Iryna Fingerova, eine ukrainische Jüdin um die dreissig, Mutter einer kleinen Tochter, Hausärztin und Autorin, schildert in ihrem Roman ‘Zugwind’ das Leben in einer deutschen Stadt. Ihre Geschichte spiegelt die Erlebnisse vieler wider, darunter auch die der fiktiven Figur Mira Zehmann, einer Ärztin und Schriftstellerin, die vor dem russischen Angriffskrieg gegen die Ukraine ihre Heimat Odessa verlässt.
Fingerovas Roman beginnt mit einem rasanten Einblick in Miras Leben: Sie hat einen Ehemann, eine Tochter, ein Zahnimplantat und Cellulite. In ihrer Gesässtasche findet sich stets eine Schachtel Zigaretten. Zusätzlich bewahrt sie Dokumente in einer Kiste auf, führt Arzttermine für die Familie im Kalender und besitzt Kühlschrankmagneten aus verschiedenen Urlauben.
Die Handlung nimmt Fahrt auf mit Miras Erlebnissen seit dem 24. Februar 2022, als ein Zugwind ihr Leben durchdringt, ähnlich wie ein unheilvoller Sturm in ihr tobt, der Paul Celans Motto bestätigt: «In der Luft, da bleibt deine Wurzel, da, in der Luft.» Der Krieg verändert alles grundlegend und die zählebige Mira fühlt sich zunehmend hilflos. Sie widmet sich ihren Patienten, viele von ihnen sind traumatisierte ukrainische Geflüchtete, denen sie beisteht.
Mira erkennt bald: Krieg ist auch ein Zeitpunkt, um «die Freude am Leben, jede Freude, von klein bis gross, in ein Manifest zu verwandeln.» Sie nimmt die Herausforderungen mutig an, bleibt ihre Frau, macht Blitzferien und besucht Odessa, um Erinnerungen aufzufrischen. Dabei lässt sie sich auch nicht einen Flirt entgehen.

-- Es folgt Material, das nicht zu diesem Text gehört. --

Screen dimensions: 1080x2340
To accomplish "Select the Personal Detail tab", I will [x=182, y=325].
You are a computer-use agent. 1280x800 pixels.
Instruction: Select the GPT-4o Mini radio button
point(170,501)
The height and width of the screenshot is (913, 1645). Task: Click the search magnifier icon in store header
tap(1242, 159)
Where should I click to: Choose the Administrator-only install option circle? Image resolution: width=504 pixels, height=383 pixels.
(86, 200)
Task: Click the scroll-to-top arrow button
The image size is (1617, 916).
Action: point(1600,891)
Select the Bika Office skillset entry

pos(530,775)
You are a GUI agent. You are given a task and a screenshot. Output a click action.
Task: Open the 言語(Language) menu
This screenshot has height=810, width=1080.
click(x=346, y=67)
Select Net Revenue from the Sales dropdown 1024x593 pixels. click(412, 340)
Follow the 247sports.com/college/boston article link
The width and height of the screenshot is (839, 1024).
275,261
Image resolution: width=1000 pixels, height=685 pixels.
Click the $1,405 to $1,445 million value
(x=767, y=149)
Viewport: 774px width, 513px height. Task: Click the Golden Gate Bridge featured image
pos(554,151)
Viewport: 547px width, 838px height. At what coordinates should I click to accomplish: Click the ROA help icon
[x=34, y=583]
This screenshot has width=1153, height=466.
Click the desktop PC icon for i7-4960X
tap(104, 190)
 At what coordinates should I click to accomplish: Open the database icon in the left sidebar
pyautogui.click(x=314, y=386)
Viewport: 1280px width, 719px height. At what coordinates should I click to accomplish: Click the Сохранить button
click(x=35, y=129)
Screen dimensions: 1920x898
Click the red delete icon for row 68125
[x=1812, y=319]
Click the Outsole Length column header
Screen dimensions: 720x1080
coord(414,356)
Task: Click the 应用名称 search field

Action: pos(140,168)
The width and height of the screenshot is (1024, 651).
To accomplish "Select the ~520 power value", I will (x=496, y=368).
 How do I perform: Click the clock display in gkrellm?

Fingerova verleiht dieser Erkenntnis in ihrem Buch lebendige Gestalt: Sie zeigt durch zahlreiche Szenen und Dialoge, wie Klugheit, Lebensfreude, Mitgefühl und Schwermut miteinander koexistieren. Der Roman lädt dazu ein, sich unerschrocken den Herausforderungen zu stellen.
Lachen und Weinen, Streit und Dichtung wechseln sich ab in diesem Buch. Odessa erscheint strahlend, trotz der Veränderungen durch Dekolonisierung. Mira findet Trost darin, dass ihre Erinnerungen der neuen Realität standhalten und der Krieg von Ferne bedrohlicher wirkt als vor Ort: «In seiner Nähe ist man daheim.»
Nach ihren Odessa-Aufenthalten kehrt sie gestärkt in ihr Leben in Deutschland zurück, das sich aus Parks, Praxen, Cafés und Spielplätzen zusammensetzt. Doch auch hier erkennt sie die Täuschung der Normalität, gepaart mit Phantasie und Träumen.
Fragen zur Identität durchziehen das Buch: Was bedeutet es, odessitische Jüdin zu sein? Sollte ihre Tochter jüdisch erzogen werden? Fingerova begleitet Miras Reise durch zugige Zeiten mit einem Ton, der zwischen beschwingt und kämpferisch schwankt. Ein Lebenswillen weckt das Buch in uns, der Zornes- und Müdigkeitssätzen wie «Die Welt ist am Arsch» entgegenwirkt.
Iryna Fingerova: Zugwind. Roman. Aus dem Ukrainischen von Jakob Walosczyk. Verlag Rowohlt Hundert Augen, Hamburg 2026. 301 S., Fr. 36.90.